• VORLIEGENDER TEXT:

Wein im Gespräch: Martin Kössler% Otto Geisel% Moderator Cyriacus W. Schultze% Marcus Hofschuster (von links nach rechts)

 

“Ein eleganter, floraler Duft, ein Feuerwerk an vegetabilen, zartwürzigen Aromen, unterlegt mit einem Hauch reifer Ananas, animierender Grapefruit und leicht kräutrigen Komponenten, im Hintergrund mineralische Anklänge. Am Gaumen eine betörende, zartsüße Frucht mit einer verspielten Würze und einer harmonischen Säure, ausbalanciert, traumhaft dicht, doch schwerelos und glockenklar in der Struktur, dazu herrlich saftig und ein beschwingter, verspielter mineralischer Abgang.”
Nehmen wir dieses fiktive Beispiel für eine Verkostungsnotiz. Inwieweit ist eine solche Weinbeschreibung angemessen?

Marcus Hofschuster: Zunächst einmal ist generell zu sagen, dass sich die Qualität eines Weins gegenüber einem Laien nur begrenzt erklären lässt.

Otto Geisel: Ja, die Frage lässt sich so nicht beantworten. Bei der Beschreibung von Wein geht es auch um das Kulturverständnis. Viele Weine lassen sich meines Erachtens ohne Essen gar nicht beschreiben, beziehungsweise hätte eine Beschreibung alleine gar keinen Sinn.

Martin Kössler: Wein ist Kommunikation. Er kommuniziert mit dem Weintrinker, und das muss in Worte gefasst werden können. Eine Weinbeschreibung hat insofern verschiedene Aspekte. Weinbeschreibungen brauchen einen Kontext, sie müssen sowohl den Konsumenten als auch den Produzenten, also gewissermaßen die Technik mit einbeziehen.

Wie kommunizieren wir denn heute, wenn wir Wein beschreiben?

Martin Kössler: Die Weinsprache ist nicht für jeden verständlich. Das stelle ich zum Beispiel bei Freundinnen meiner Töchter fest, die mit Wein kaum Erfahrung haben. Da muss man Assoziationsbrücken schaffen, muss Emotion, die Regionalität und den Kontext in die Beschreibung oder Erklärung reinbringen.

Otto Geisel: Meine Tochter ist Mitte 20 und trinkt Weißwein und Champagner, mag aber keinen Rotwein. Sie sagt, der rieche alt. Und damit meint sie die scheinbar alte, angestaubte Welt ihres Vaters.

Marcus Hofschuster: Diese morbiden Töne im Rotwein können ja auch von alten Holzfässern kommen. Jedenfalls haben Frauen aber eine andere Herangehensweise an Wein, sie denken anders und nehmen anders wahr. Davon können wir Männer noch viel lernen. Ich selbst lerne immer wieder dazu, wenn ich Frauen zuhöre, wie sie über Wein sprechen.

Otto Geisel: Frauen sind präziser in ihrer Ausdrucksweise, sie brauchen weniger Worte.

Martin Kössler: Ja, Frauen sind da weniger emotional.

• BEREITGESTELLTES MATERIAL:
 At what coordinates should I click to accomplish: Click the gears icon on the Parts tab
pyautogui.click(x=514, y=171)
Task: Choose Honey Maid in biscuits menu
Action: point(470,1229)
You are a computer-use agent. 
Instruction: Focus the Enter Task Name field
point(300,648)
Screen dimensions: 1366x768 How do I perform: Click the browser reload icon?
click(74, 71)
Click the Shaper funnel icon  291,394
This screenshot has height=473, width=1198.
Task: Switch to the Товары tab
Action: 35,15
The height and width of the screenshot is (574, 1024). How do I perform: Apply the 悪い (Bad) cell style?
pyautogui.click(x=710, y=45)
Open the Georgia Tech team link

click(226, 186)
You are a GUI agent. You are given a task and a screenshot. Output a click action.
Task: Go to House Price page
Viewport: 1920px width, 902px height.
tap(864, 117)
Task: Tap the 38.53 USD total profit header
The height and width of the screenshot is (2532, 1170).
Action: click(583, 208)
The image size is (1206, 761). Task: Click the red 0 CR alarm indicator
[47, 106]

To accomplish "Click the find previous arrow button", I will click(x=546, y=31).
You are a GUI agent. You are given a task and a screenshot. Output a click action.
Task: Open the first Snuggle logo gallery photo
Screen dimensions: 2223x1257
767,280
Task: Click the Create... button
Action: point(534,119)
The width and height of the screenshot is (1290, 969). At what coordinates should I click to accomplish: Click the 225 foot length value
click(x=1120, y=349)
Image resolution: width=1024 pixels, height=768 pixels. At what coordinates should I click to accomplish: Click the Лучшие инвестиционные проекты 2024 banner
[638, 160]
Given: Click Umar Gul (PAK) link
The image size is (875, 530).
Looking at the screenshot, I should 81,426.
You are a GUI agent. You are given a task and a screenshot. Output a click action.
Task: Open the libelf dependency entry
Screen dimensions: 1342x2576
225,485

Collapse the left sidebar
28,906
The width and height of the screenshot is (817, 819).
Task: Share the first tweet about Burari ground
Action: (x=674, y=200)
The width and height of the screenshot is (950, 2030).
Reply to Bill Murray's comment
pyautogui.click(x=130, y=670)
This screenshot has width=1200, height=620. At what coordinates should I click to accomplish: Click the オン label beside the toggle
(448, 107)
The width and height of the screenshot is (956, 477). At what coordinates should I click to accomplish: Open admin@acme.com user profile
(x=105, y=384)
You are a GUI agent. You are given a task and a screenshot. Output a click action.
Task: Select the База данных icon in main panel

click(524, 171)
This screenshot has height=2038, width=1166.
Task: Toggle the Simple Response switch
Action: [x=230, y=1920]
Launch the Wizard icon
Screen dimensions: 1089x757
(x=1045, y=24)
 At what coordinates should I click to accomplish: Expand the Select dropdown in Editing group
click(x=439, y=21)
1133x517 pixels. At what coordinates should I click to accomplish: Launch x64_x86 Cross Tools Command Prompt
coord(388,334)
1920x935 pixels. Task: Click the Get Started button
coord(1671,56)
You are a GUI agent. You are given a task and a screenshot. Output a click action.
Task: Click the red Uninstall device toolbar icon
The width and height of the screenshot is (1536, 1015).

• ZUR AUFGABE:
Bitte schreiben Sie aus dem Gespräch über Weinbeschreibungen alles von „Wein im Gespräch: Martin“ bis hinunter zu „begrenzt erklären lässt.“ wortgetreu ab. Die Zeilen spielen hierfür keine Rolle.

• ERGEBNIS:
Wein im Gespräch: Martin Kössler% Otto Geisel% Moderator Cyriacus W. Schultze% Marcus Hofschuster (von links nach rechts)

 

“Ein eleganter, floraler Duft, ein Feuerwerk an vegetabilen, zartwürzigen Aromen, unterlegt mit einem Hauch reifer Ananas, animierender Grapefruit und leicht kräutrigen Komponenten, im Hintergrund mineralische Anklänge. Am Gaumen eine betörende, zartsüße Frucht mit einer verspielten Würze und einer harmonischen Säure, ausbalanciert, traumhaft dicht, doch schwerelos und glockenklar in der Struktur, dazu herrlich saftig und ein beschwingter, verspielter mineralischer Abgang.”
Nehmen wir dieses fiktive Beispiel für eine Verkostungsnotiz. Inwieweit ist eine solche Weinbeschreibung angemessen?

Marcus Hofschuster: Zunächst einmal ist generell zu sagen, dass sich die Qualität eines Weins gegenüber einem Laien nur begrenzt erklären lässt.